Recent News

Thirty Articles in 20A needs passage by two thirds and at referendum

The Supreme Court (SC) has ruled that 30 Articles out of the all 38 Articles in the 20th Amendment to the Constitution (20A) need to be passed with a two thirds majority in Parliament and approved by the people at a referendum. It has further determined that six out of eight remaining Articles must be passed with a two thirds majority.

Deputy Speaker Ananda Kumarasiri at the commencement of sittings in Parliament yesterday announced the Supreme Court determination on the 20A presented by the JVP MP to abolish the Executive Presidency.
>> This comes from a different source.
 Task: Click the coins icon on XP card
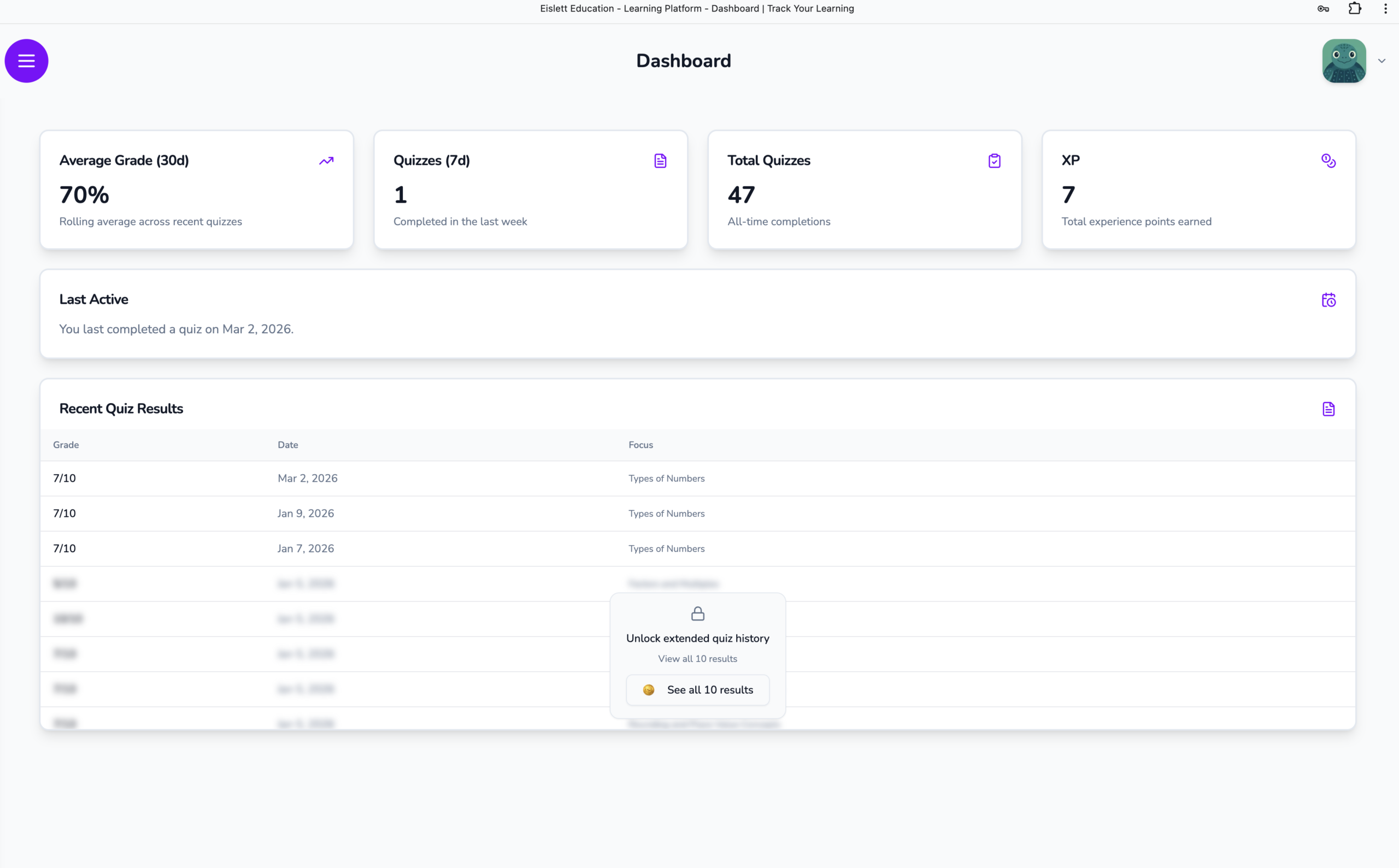pos(1328,161)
The Deputy Speaker, reading out the Supreme Court ruling, said the Sections 2, 3, 4, 5, 6, 7, 8, 9, 10, 11, 12, 13, 14, 15, 16, 19, 20, 21, 22, 23, 26, 27, 28, 29, 30, 32, 34, 35, 36 and 37 of the Bill to provide for the 20A need to be passed with a special majority of Parliament and consequently approved by the people at a referendum as per the 84 (2) of the Constitution.

According to the Supreme Court ruling, Sections 17, 18, 24, 25, 31 and 33 of the Bill only need the special majority of Parliament as per the 82 (5) of the Constitution.
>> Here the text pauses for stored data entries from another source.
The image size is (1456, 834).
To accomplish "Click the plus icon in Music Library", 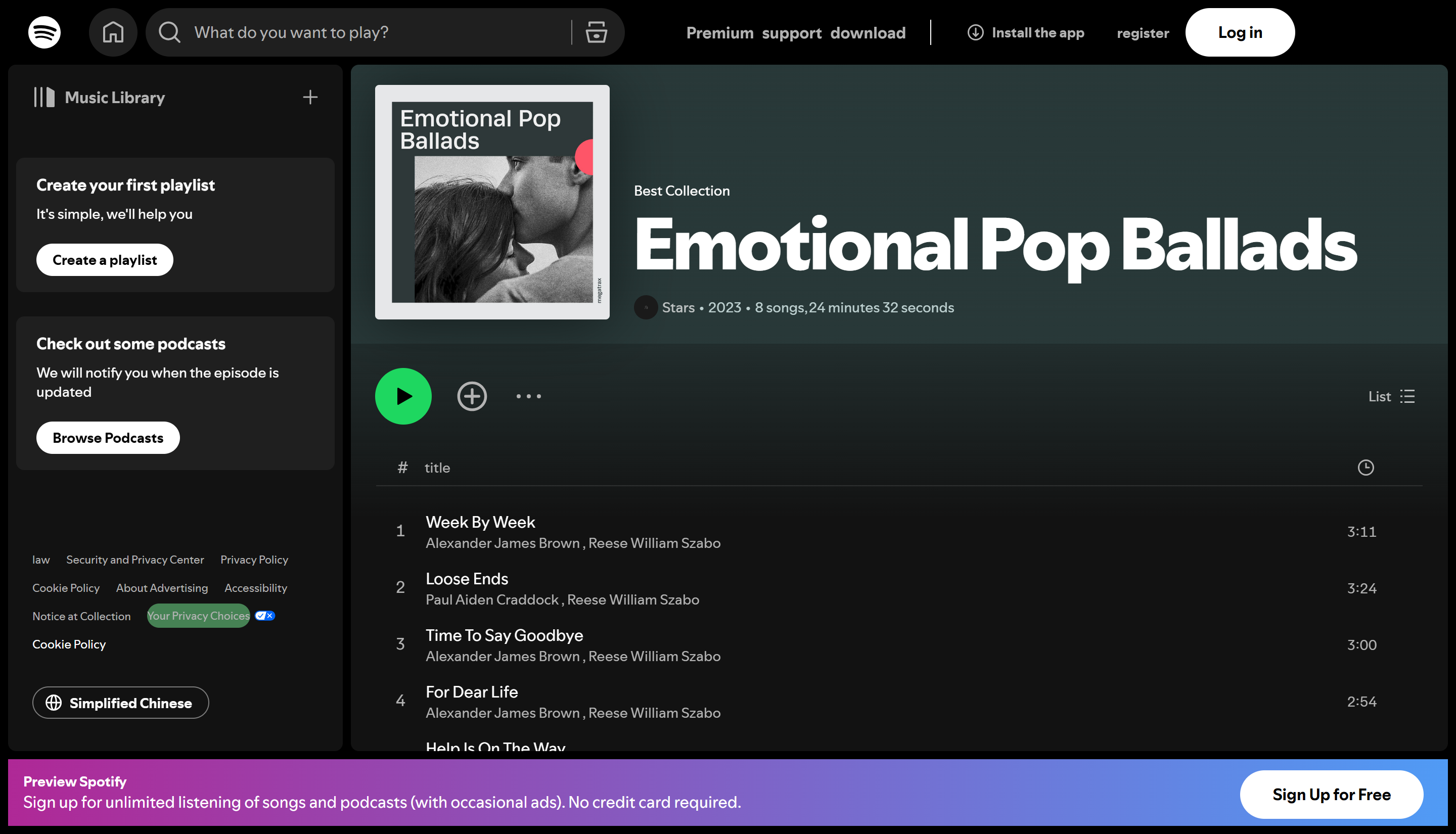I will (x=310, y=98).
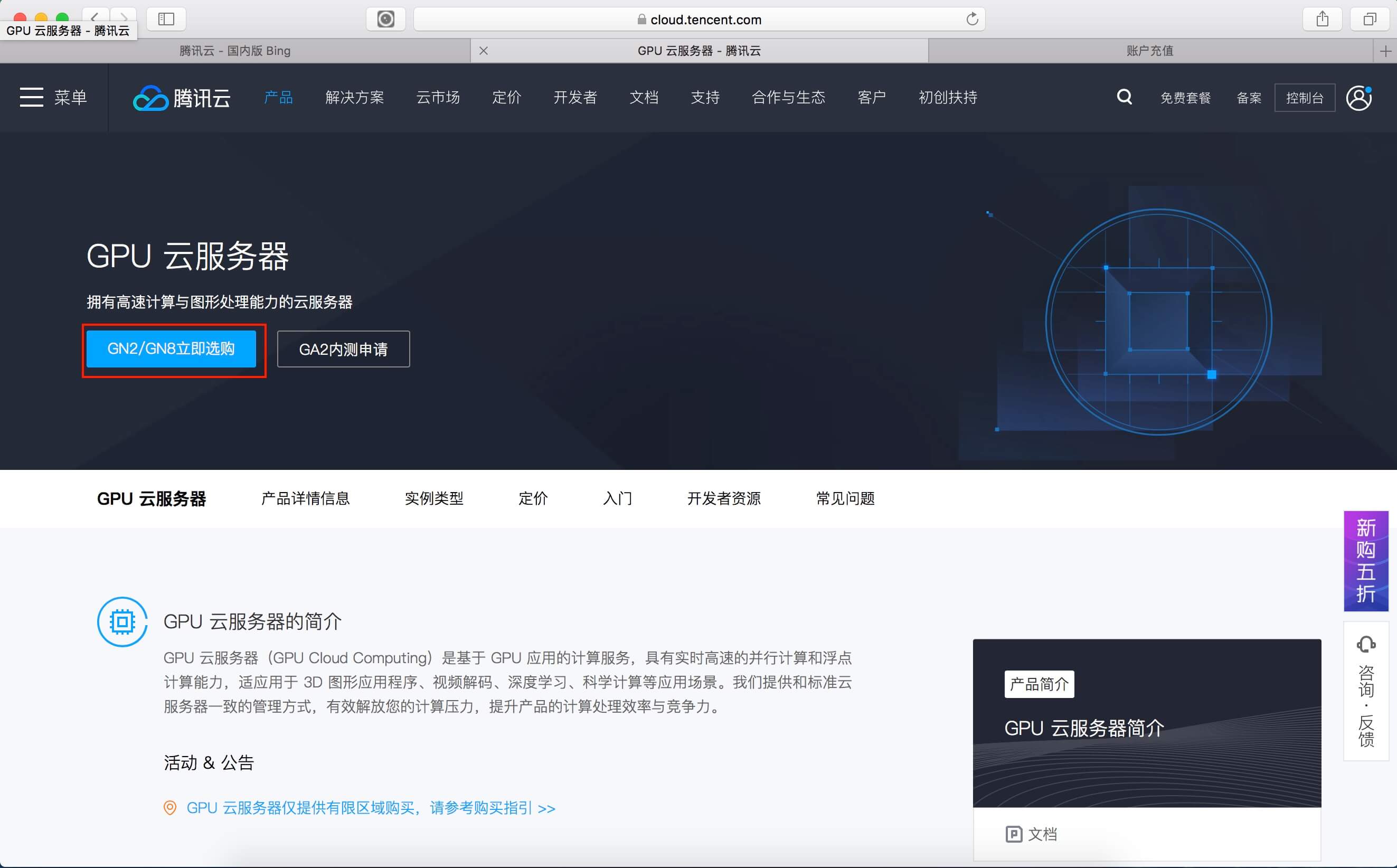Expand the 产品 navigation menu
1397x868 pixels.
coord(278,98)
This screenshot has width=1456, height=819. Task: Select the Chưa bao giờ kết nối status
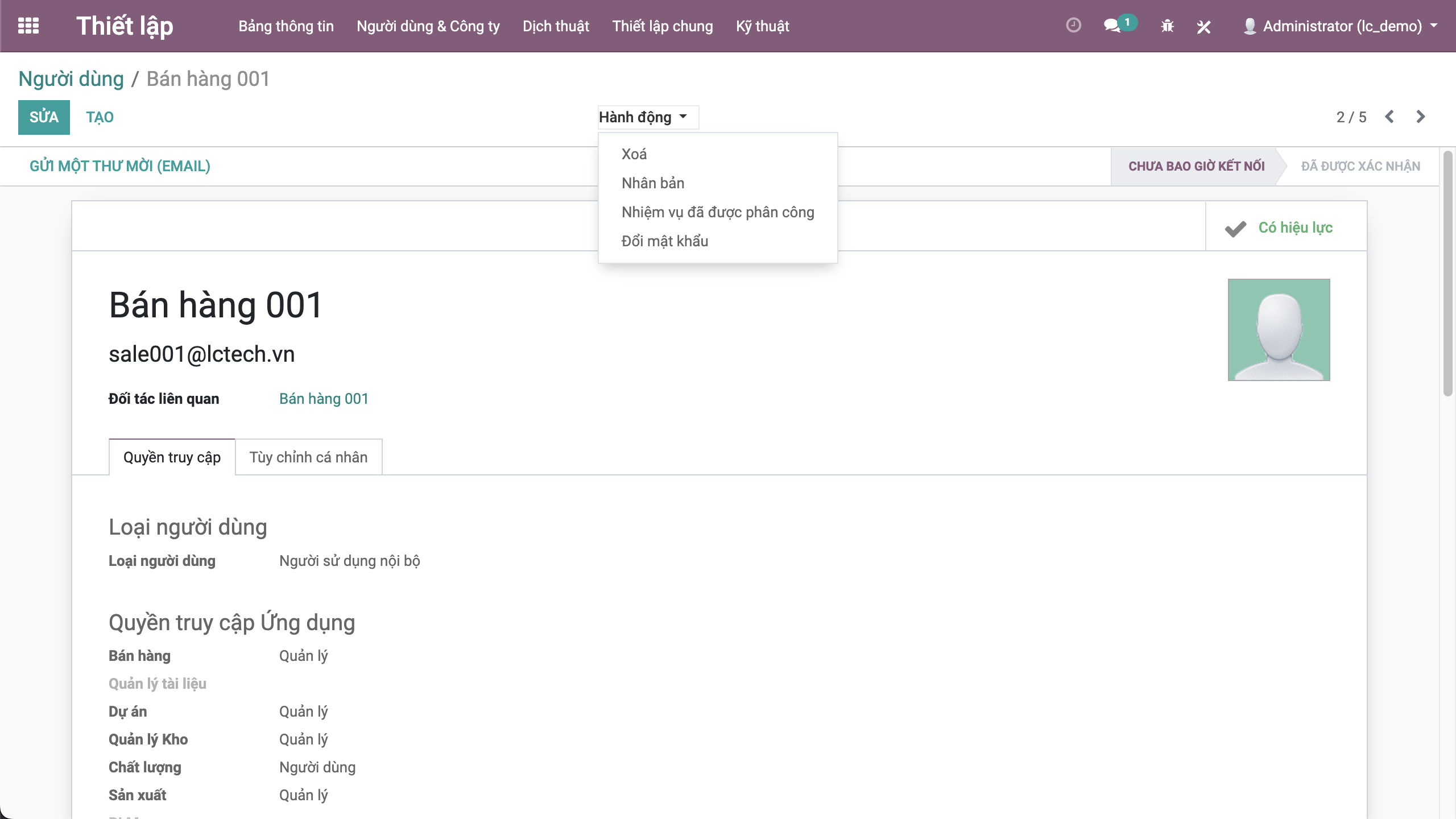pyautogui.click(x=1196, y=166)
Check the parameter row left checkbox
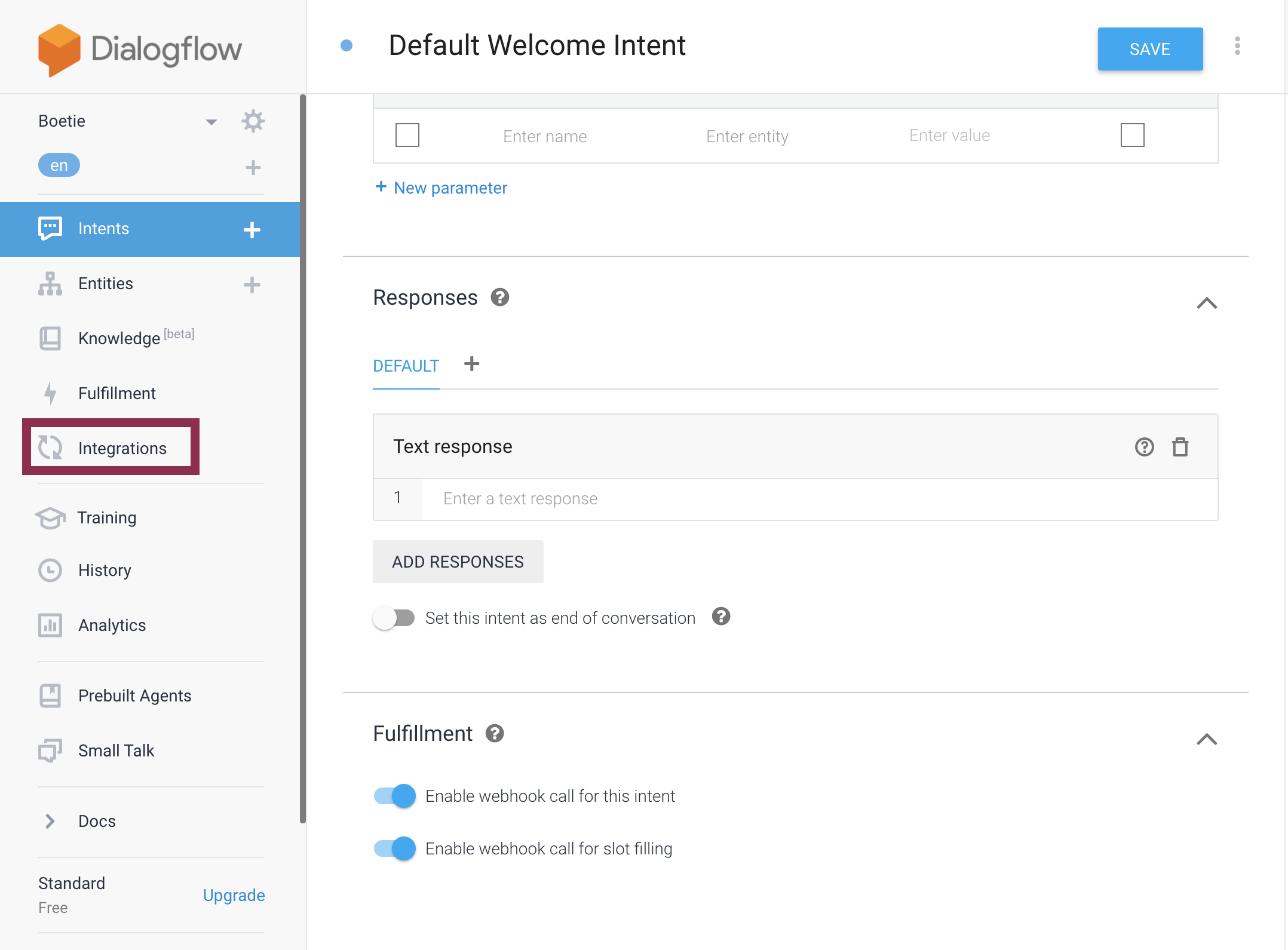The width and height of the screenshot is (1288, 950). click(x=407, y=135)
The 20A was presented to Parliament by JVP MP Vijitha Herath on September 5. The Bill has also made provisions to prevent the crossovers of MPs against the collective decision of the party.

Under the proposed 20th Amendment, the President will be appointed by Parliament, instead of a Presidential Election. The President will continue to be the Head of State and the Commander in Chief of the Armed Forces, but he will no longer be the Head of Government and the Head of Cabinet of Ministers. The proposed 20th Amendment will be implemented only after the current term of office of President Maithripala Sirisena.

As per the draft bill, the Head of Government and the Head of Cabinet of Ministers will be the Prime Minister. The President’s powers are distributed among the Cabinet, Prime Minister, Constitutional Council and independent commissions.

However, the President will continue to have the powers of appointing the Governors of Provinces as same as the 13th Amendment. The President’s power to appoint Ambassadors and High Commissioners and grant pardons will be subject to Cabinet approval as per the proposed amendment. It will also remove the President’s power to prorogue the parliament.

The 20A also requires the President to seek Cabinet approval when granting Presidential pardons. The number of Presidential Staff should also be approved by the Cabinet. The President, once elected by Parliament, cannot hold any position or membership of a political party during his/her tenure.